WORK ITEM:
Copy the lines below that contain "with".

THE DATA:
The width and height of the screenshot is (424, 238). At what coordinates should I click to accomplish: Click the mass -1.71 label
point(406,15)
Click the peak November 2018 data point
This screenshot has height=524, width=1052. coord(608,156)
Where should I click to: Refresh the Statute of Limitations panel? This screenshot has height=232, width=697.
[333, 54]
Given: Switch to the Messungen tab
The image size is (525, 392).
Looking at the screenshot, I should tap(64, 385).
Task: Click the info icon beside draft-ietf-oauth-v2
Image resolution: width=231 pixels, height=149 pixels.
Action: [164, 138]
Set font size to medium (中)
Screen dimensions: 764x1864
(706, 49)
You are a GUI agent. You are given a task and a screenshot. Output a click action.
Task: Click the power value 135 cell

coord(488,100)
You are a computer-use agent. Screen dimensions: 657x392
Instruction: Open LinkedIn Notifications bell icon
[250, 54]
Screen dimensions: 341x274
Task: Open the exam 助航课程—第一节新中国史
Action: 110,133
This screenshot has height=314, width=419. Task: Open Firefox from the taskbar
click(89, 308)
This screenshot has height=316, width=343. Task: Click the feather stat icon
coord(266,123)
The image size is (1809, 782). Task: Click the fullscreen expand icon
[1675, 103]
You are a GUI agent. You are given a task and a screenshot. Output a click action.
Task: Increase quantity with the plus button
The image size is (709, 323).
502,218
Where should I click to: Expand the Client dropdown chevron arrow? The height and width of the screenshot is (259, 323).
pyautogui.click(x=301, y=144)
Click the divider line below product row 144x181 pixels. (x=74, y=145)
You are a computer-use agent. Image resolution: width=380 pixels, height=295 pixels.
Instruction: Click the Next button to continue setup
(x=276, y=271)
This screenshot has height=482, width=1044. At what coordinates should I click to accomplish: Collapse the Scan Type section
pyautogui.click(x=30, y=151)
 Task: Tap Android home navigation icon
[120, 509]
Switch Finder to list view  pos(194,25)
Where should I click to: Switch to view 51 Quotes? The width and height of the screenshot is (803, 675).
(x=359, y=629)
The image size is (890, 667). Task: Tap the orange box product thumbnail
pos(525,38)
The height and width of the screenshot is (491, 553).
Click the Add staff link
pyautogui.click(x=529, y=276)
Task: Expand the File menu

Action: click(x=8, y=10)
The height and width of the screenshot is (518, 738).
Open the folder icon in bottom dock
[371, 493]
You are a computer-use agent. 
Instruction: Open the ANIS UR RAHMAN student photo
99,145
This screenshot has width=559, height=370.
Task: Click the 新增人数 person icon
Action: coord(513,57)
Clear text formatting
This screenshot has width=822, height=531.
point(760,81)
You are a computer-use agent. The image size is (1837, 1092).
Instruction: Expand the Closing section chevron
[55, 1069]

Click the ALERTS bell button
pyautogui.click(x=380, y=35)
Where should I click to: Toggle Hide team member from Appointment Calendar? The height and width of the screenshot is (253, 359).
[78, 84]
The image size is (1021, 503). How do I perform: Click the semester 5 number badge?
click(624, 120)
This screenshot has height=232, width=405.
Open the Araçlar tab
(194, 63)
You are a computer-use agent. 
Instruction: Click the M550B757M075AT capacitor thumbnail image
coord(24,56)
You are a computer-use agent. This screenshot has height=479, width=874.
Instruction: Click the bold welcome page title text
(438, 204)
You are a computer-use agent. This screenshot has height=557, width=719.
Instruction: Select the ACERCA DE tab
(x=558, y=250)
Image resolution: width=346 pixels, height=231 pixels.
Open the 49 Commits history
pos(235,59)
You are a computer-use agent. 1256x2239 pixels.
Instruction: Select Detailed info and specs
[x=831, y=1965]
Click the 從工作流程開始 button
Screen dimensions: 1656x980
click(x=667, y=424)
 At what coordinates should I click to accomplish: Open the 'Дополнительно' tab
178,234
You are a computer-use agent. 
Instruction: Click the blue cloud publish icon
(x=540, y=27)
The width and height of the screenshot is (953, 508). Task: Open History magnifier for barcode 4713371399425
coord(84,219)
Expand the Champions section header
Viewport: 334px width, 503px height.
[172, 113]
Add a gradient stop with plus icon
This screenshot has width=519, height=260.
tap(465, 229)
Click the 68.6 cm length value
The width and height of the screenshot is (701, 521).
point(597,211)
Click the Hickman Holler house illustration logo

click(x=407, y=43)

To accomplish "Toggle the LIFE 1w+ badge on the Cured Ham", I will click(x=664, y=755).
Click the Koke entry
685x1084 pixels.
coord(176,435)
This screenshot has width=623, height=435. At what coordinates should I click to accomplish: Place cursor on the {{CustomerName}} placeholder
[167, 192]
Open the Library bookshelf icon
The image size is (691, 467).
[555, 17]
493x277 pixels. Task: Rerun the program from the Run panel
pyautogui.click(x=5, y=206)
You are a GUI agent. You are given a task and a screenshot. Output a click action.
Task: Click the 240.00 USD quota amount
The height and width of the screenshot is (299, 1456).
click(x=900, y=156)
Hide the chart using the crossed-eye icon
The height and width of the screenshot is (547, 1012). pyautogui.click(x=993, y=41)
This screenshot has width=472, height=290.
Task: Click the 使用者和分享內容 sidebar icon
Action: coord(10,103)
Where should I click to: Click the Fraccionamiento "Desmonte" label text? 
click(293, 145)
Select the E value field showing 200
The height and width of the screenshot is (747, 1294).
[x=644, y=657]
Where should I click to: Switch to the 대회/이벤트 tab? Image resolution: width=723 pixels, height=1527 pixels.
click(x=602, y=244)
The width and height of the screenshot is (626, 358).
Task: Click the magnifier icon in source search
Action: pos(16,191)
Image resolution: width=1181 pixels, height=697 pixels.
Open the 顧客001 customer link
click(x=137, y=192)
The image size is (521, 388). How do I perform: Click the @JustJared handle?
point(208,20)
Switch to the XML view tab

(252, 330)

EXPECTED ANSWER:
Task: Increase quantity with the plus button
Add a gradient stop with plus icon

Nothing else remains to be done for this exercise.